Penderita Autis bukanlah anak-anak tanpa bakat. Saya percaya bahwa mereka selalu punya 'sesuatu' yang bisa ditunjukkan pada banyak orang dari sekedar bahwa kenyataan mereka memiliki dunia sendiri yang berbeda dari kebanyakan orang.
Dan, lagi-lagi Korea menyentuh saya melalui karya mereka.
Sebuah film yang didistribusikan oleh cineline ini, mengangkat kisah nyata seorang penderita Autis bernama Bae-Hyong Jin. Kisah yang diceritakan secara visualisasi berdurasi 117 menit ini memberikan sebuah pelajaran tentang sisi dari seorang penderita Autis. Bukan untuk melecehkan, tetapi untuk memperlajari bagaimana sebenarnya penderita Autis itu. Dan, buat saya pribadi yang bisa dibilang awam dengan para penderita, banyak pelajaran yang bisa dipetik dari kisah ini. Ada hal yang semula tidak saya ketahui tentang Autis, kemudian saya pun menjadi paham bahwa anak Autis akan bersikap sebagaimana dia di didik. Mungkin, bisa dikatakan seperti itulah kurang lebihnya.
Film ini berjudul MARATHON.
Bercerita tentang seorang penderita Autis, bernama Cho Won, yang sangat menyukai berlari. Dia tinggal bersama Ibu dan seorang adik lelakinya yang normal. Semula, sang Ibu digambarkan pasrah dengan kondisi Cho Won yang lebih hiperaktif, cenderung sulit diatur dan senang dengan dunianya sendiri. Bahkan saking putus asanya, terutama ketika sang Ayah akhirnya meninggalkan keluarganya, Ibu Cho Won ini pun pernah melepaskan gandengan tangan Cho Won sewaktu di kebun binatang hingga Cho Won tersesat.
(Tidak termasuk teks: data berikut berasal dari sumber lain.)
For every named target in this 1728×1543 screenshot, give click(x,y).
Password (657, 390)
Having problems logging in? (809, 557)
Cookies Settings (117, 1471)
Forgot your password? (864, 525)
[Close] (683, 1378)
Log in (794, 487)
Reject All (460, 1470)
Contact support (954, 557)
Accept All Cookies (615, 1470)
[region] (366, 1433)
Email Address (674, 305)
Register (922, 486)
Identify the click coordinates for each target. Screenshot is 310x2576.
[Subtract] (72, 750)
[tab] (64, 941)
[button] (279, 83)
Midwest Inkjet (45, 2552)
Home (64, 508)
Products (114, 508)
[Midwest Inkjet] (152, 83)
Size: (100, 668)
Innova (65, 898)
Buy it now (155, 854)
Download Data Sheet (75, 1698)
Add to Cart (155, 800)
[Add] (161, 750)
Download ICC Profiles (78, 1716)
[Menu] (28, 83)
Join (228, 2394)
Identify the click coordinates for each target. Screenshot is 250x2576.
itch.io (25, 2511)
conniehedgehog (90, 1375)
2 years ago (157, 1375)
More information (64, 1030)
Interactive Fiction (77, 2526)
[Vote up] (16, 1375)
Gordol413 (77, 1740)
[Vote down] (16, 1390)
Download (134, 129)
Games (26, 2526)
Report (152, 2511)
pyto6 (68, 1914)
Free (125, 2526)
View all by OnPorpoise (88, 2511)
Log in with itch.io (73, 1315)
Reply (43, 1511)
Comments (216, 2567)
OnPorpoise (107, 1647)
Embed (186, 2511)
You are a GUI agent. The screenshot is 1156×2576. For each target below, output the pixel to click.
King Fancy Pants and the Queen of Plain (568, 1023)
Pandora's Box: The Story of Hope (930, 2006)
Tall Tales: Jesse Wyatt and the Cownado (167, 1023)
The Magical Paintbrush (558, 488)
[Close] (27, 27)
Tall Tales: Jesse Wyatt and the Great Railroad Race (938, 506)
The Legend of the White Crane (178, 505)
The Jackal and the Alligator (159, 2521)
Tapi, seiring berjalannya waktu, sang Ibu pun berusaha tegar dan tetap mendidik Cho Won agar menjadi anak yang bisa dibanggakan. Salah satunya dengan mengikutsertakan Cho Won dalam kompetisi lari. Di sana, Cho Won merasa senang dan dia pun mendapatkan juara kedua. Sejak itulah, Cho Won pun dididik sang Ibu untuk mengikuti kompetisi marathon yang lebih besar dengan mencarikan seorang pelatih untuknya. Apalagi, Cho Won pun menyukai berlari. Setidaknya, setiap kali sang Ibu bertanya, "Cho Won, apa kamu suka berlari?" lalu Cho Won akan menjawab, "Iya, suka."
Dengan usaha keras sang Ibu mencarikan pelatih, akhirnya seorang mantan pelari pun mau mendidik Cho Won untuk siap terjun ke kompetisi marathon itu. Tapi, bermula dari sanalah, perlahan-lahan sang Ibu menyadari bahwa ada sedikit kesalahan dalam cara dia mengajar dan mendidik Cho Won. Bahwa ternyata, selama ini, dididikannya hanyalah untuk memuaskan keinginan sang Ibu, yaitu tidak malu memiliki anak meski dia seorang penderita Autis.
Meski pada akhirnya, sang Ibu pun benar-benar dibuat bangga oleh Cho Won karena prestasi berlarinya.
Kisah yang mengharu biru antara Ibu dan Anak ini bisa menjadi inspirasi bagi kita untuk lebih mengetahui bahwa mendidik anak Autis bukan berarti harus memaksakan kehendak pribadi saja. Bahwa penderita Autis pun harus dididik untuk peka dengan hal-hal yang diluar dugaan supaya mereka bisa benar-benar melebur dengan masyarakat luas secara utuh. Bahwa bukan untuk memuaskan keinginan pribadi, lantas anak bisa dijadikan alat.
Mereka manusia. Bukan boneka. Bahkan penderita Autis pun yang lebih spesial ketimbang kita.
Film Marathon sangat layak ditonton meski agak menye-menye sedikit, karena banyak pelajaran yang bisa dipetik, juga motivasi untuk menghadapi hidup ini dengan lebih baik.
Dan, tentunya tak lupa mengajak kita untuk bersyukur atas apa yang sudah ada di hidup kita.